#### [TASK]
Although the entries contain pictures, repeat only their words, exactly as written.

#### [DATA RECORDS]
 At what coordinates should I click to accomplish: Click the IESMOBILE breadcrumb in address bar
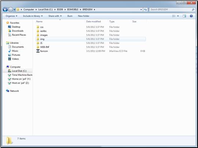point(72,9)
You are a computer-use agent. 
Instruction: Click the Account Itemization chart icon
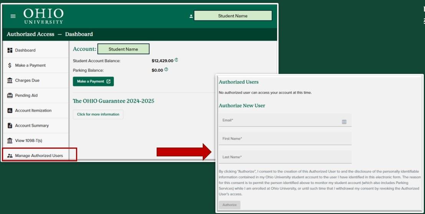pyautogui.click(x=10, y=111)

#### [REPLY]
 At what coordinates should I click to accomplish: Click the IESMOBILE breadcrumb in address bar
point(72,9)
You are a computer-use agent. 
Instruction: Click the Account Itemization chart icon
pyautogui.click(x=10, y=111)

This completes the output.